Skip to Content

Marlene MacCallum

Statement

The visual interpretation of domestic space and the ordinary occurrences of daily life has been the consistent pursuit of my practice. I am fascinated by our relationship with the spaces that frame and objects that fill most daily lives, and yet, are overlooked as we move through our daily routines in a state of inattentional blindness.

I begin by making photographic records. A visual occurrence startles me out of my routine relationship with objects and spaces and prompts the image choice. The gathering of images results in a visual archive of ephemeral moments, often linked by a sense of the uncanny or a spatial déjà vu.

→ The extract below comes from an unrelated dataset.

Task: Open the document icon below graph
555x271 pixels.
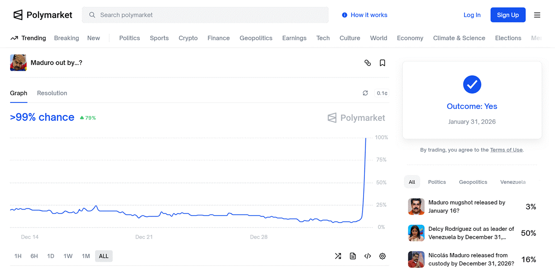Action: [x=353, y=256]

Drawing on this source, I then build book works that focus attention on the poetic potential of the ordinary matters of daily life.

My practice has moved from the creation of singular photogravure prints to their sequential integration into book works to the inclusion of writing and interactive digital formats. The book work is a multi-dimensional art form, encompassing the two-dimensionality of the page, the three dimensionality of the structure and the fourth dimension of time. This art form affords me the opportunity to integrate a variety of printing methodologies and sequential structures in a form that provides the viewer with intimate interaction with the work.

Helen Macdonald writes in H is for Hawk “You are exercising what the poet Keats called your chameleon quality, the ability to “tolerate a loss of self and a loss of rationality by trusting in the capacity to recreate oneself in another character or environment”. She states “this feat of imaginative recreation has always come easily to me. Too Easily. It’s part of being a watcher, forgetting who you are and putting yourself in the thing you are watching.” My goal is to be an attentive watcher, a gatherer of the dismissed aspects of our lives, and for the resulting works to bear witness to the significance of our subtle environment.